[Datetime-SIG] Computing .dst() as a timedelta

Chris Angelico rosuav at gmail.com
Tue Sep 22 19:40:06 CEST 2015


On Wed, Sep 23, 2015 at 3:13 AM, Alexander Belopolsky
<alexander.belopolsky at gmail.com> wrote:
> I call UTC "make it equally annoying to everyone choice."   It is tolerable
> within (Western) Europe, but when your team is more geographically diverse,
> 2AM UTC may still be Saturday for some.

It may indeed - that's actually a feature (most of our American
players like it being a Saturday evening).

> Our job as programmers is to teach computers how to understand humans, not
> the other way around.  A good scheduling application should allow you to set
> up the schedule in any way you want including your local time, your standard
> time or any other time zone that is "special" for your particular case
> (Dragonlance Mean Time, perhaps:-).  Once scheduled, the times should be
> displayed to your team members in their local time.  If you make a schedule
> relative to a time zone with DST transitions, some of your team members may
> be surprised by the apparent changes of the schedule.  That's a human
> problem - whatever compromise you come up with - your computer should be
> helpful in implementing.

The trouble is the exact same thing that we were discussing with the
beginning of this mailing list. Allow me to spin you a few scenarios.

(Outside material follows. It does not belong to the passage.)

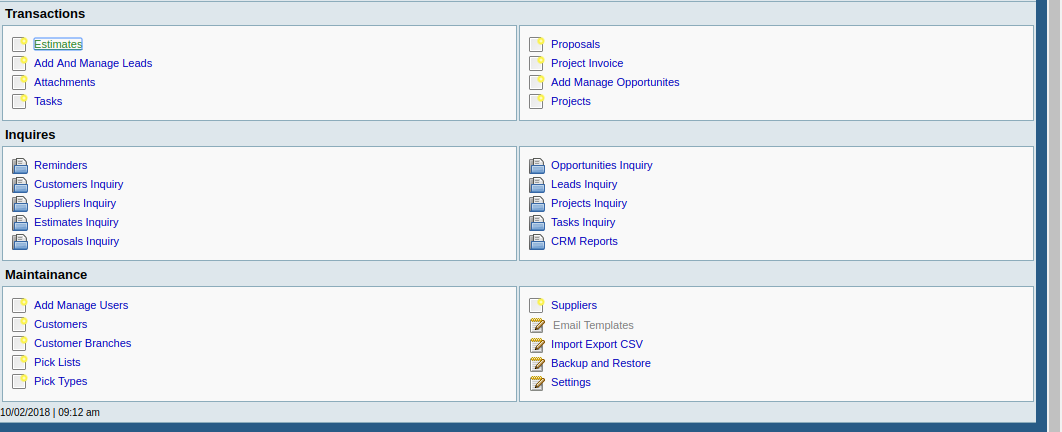Open the Attachments link
The width and height of the screenshot is (1062, 432).
64,82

"Hi folks! We're starting a D&D campaign, and we'll be meeting up every week."
1) "It'll be at 9PM every Saturday in your time zone (Chicago)." --
different for everyone
2) "It'll be at noon every Sunday for the Dungeon Master (Melbourne)."
3) "It'll be at 2AM every Sunday in UTC."

I can easily write a program that does the conversions - in fact, I
have one built into the MUD client that we use for actually playing
the game. The trouble is, people will expect these recurring events to
repeat on a cycle based on the displayed time - what's been referred
to as "classic" or "naive" arithmetic. The result is:

1) Game time is every Saturday when my clock shows 9PM.
2) Game time is ... uhh ... I dunno, I'll just show up some time and hope.
3) Game time is 168 hours after the previous game started.

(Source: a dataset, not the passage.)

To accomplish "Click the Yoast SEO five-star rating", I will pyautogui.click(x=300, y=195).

#1 fundamentally can't work, because we have to sync up around the
globe. Either that, or the program has to recalculate "it'll be 9PM
this week, but 8PM next week" every time, and it would have to do that
on the basis of #2 or #3. Even so, it's confusing to have to go and
check it every time; the clock time for the game might change
unpredictably, depending on the fundamental timezone.

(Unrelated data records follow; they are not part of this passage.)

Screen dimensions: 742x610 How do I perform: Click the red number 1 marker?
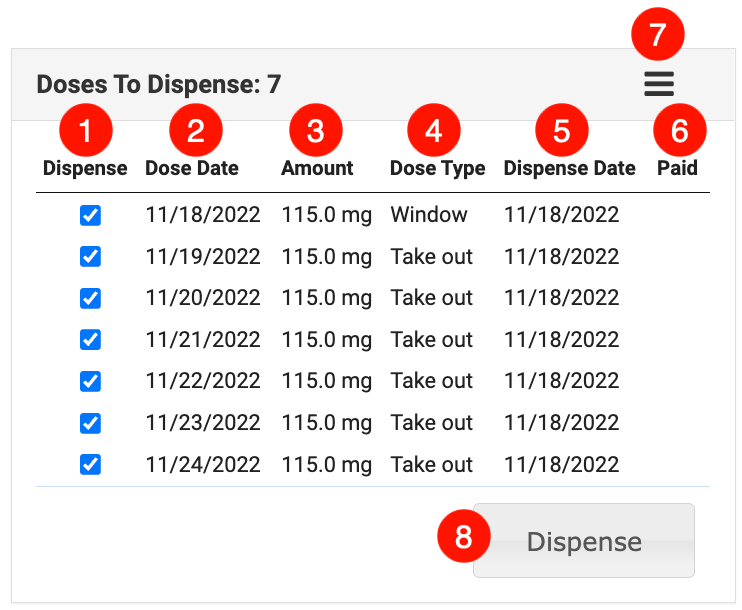click(85, 130)
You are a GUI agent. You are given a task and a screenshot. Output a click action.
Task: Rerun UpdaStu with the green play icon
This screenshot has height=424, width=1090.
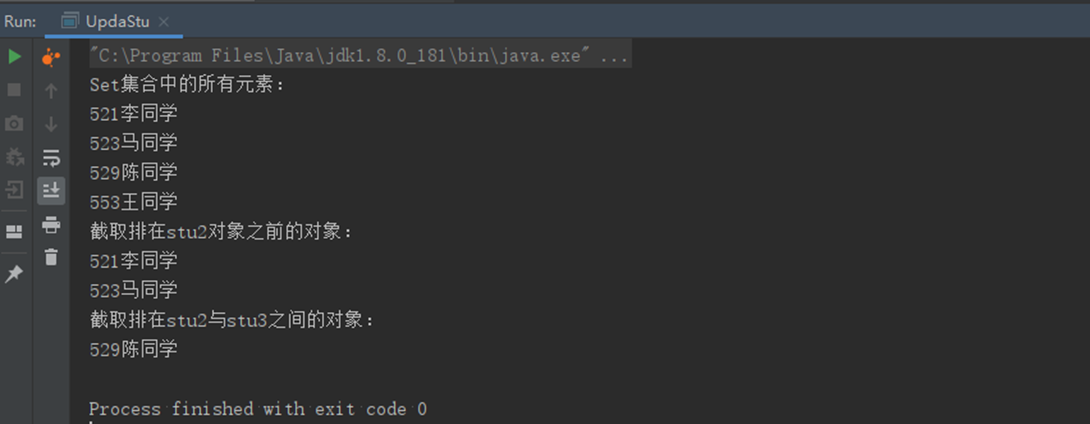14,57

#2 inflicts double DST confusion on everyone that isn't in the same
time zone as the Dungeon Master. This is how Threshold RPG works - the
official timezone is EST (though I prefer to describe it by its tzdata
name, America/New_York), so anyone in the US east coast states has it
easy, and other people in contiguous USA are doing reasonably alright;
folks in Australia [1] have to cope with two hour DST changes each
year, and folks in Europe have to worry about temporary
desynchronizations each year as DST stabilizes.

#3 works for everyone. Again, papering over the difference slightly
can help (which is why the MUD client has a time converter in it), but
it's much easier to explain: when you go onto Daylight Saving Time,
your clock moves forward, which means the next session will happen at
9PM on your clock instead of 8PM. There's exactly one clock shift for
every DST transition, and all you have to do is explain to people that
DST doesn't change anything except your clock. That's why we schedule
things in UTC.

Showing the time in your local timezone as an abstraction over a UTC
fundamental is nice and safe. We *know* we can always do that
unambiguously, and it's easy to explain what's going on. It's still a
leaky abstraction, though, and I prefer to explicitly tell people that
it's scheduled in UTC, but that they can see what UTC time translates
to what local time. That's why it's safest to be clear about UTC
usage, and honestly, this has nothing to do with what a computer can
and can't be taught to do - it's all about what humans can get their
heads around.

ChrisA

[1] Except Queensland, where they're smart.